#### [Your objective]
The records below are to be duplicated character for character.

#### [Raw data]
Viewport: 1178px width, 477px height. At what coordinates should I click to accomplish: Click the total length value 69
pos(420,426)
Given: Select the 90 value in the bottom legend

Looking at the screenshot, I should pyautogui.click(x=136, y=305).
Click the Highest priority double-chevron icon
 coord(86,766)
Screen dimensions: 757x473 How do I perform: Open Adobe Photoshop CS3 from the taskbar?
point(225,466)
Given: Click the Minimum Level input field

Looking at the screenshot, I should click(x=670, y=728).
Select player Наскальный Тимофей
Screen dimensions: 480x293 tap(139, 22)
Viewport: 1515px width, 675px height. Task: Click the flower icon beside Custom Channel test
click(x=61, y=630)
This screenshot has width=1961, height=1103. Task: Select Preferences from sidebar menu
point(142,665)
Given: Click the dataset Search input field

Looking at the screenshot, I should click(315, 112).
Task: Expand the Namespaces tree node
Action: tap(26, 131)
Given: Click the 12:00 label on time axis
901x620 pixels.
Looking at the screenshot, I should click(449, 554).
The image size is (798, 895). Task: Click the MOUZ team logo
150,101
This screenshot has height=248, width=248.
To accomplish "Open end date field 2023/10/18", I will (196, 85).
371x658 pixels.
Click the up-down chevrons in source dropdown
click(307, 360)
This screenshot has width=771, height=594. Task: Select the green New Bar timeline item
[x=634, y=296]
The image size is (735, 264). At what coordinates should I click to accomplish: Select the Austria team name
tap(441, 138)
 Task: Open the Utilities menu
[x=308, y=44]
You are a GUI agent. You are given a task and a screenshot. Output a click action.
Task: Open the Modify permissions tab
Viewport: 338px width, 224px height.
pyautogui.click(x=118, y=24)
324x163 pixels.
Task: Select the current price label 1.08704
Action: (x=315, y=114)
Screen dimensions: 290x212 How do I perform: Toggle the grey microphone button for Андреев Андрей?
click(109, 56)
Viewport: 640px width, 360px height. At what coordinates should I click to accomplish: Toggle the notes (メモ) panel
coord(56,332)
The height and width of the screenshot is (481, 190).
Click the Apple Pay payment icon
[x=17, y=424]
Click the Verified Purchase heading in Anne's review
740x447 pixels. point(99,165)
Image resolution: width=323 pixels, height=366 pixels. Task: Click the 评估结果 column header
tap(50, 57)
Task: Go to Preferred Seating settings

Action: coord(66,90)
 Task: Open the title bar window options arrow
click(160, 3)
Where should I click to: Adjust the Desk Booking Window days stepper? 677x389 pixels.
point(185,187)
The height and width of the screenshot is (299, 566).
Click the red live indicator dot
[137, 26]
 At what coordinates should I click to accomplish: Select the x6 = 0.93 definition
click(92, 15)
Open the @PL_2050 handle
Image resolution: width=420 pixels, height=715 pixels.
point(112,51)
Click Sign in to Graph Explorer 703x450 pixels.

#### [Result]
Viewport: 1178px width, 477px height. At what coordinates should I click to accomplish: Click the total length value 69
pos(420,426)
Given: Select the 90 value in the bottom legend

Looking at the screenshot, I should pyautogui.click(x=136, y=305).
Click the Highest priority double-chevron icon
 coord(86,766)
Screen dimensions: 757x473 How do I perform: Open Adobe Photoshop CS3 from the taskbar?
point(225,466)
Given: Click the Minimum Level input field

Looking at the screenshot, I should click(x=670, y=728).
Select player Наскальный Тимофей
Screen dimensions: 480x293 tap(139, 22)
Viewport: 1515px width, 675px height. Task: Click the flower icon beside Custom Channel test
click(x=61, y=630)
This screenshot has width=1961, height=1103. Task: Select Preferences from sidebar menu
point(142,665)
Given: Click the dataset Search input field

Looking at the screenshot, I should click(315, 112).
Task: Expand the Namespaces tree node
Action: tap(26, 131)
Given: Click the 12:00 label on time axis
901x620 pixels.
Looking at the screenshot, I should click(449, 554).
The image size is (798, 895). Task: Click the MOUZ team logo
150,101
This screenshot has height=248, width=248.
To accomplish "Open end date field 2023/10/18", I will (196, 85).
371x658 pixels.
Click the up-down chevrons in source dropdown
click(307, 360)
This screenshot has width=771, height=594. Task: Select the green New Bar timeline item
[x=634, y=296]
The image size is (735, 264). At what coordinates should I click to accomplish: Select the Austria team name
tap(441, 138)
 Task: Open the Utilities menu
[x=308, y=44]
You are a GUI agent. You are given a task and a screenshot. Output a click action.
Task: Open the Modify permissions tab
Viewport: 338px width, 224px height.
pyautogui.click(x=118, y=24)
324x163 pixels.
Task: Select the current price label 1.08704
Action: (x=315, y=114)
Screen dimensions: 290x212 How do I perform: Toggle the grey microphone button for Андреев Андрей?
click(109, 56)
Viewport: 640px width, 360px height. At what coordinates should I click to accomplish: Toggle the notes (メモ) panel
coord(56,332)
The height and width of the screenshot is (481, 190).
Click the Apple Pay payment icon
[x=17, y=424]
Click the Verified Purchase heading in Anne's review
740x447 pixels. point(99,165)
Image resolution: width=323 pixels, height=366 pixels. Task: Click the 评估结果 column header
tap(50, 57)
Task: Go to Preferred Seating settings

Action: coord(66,90)
 Task: Open the title bar window options arrow
click(160, 3)
Where should I click to: Adjust the Desk Booking Window days stepper? 677x389 pixels.
point(185,187)
The height and width of the screenshot is (299, 566).
Click the red live indicator dot
[137, 26]
 At what coordinates should I click to accomplish: Select the x6 = 0.93 definition
click(92, 15)
Open the @PL_2050 handle
Image resolution: width=420 pixels, height=715 pixels.
point(112,51)
Click Sign in to Graph Explorer 703x450 pixels.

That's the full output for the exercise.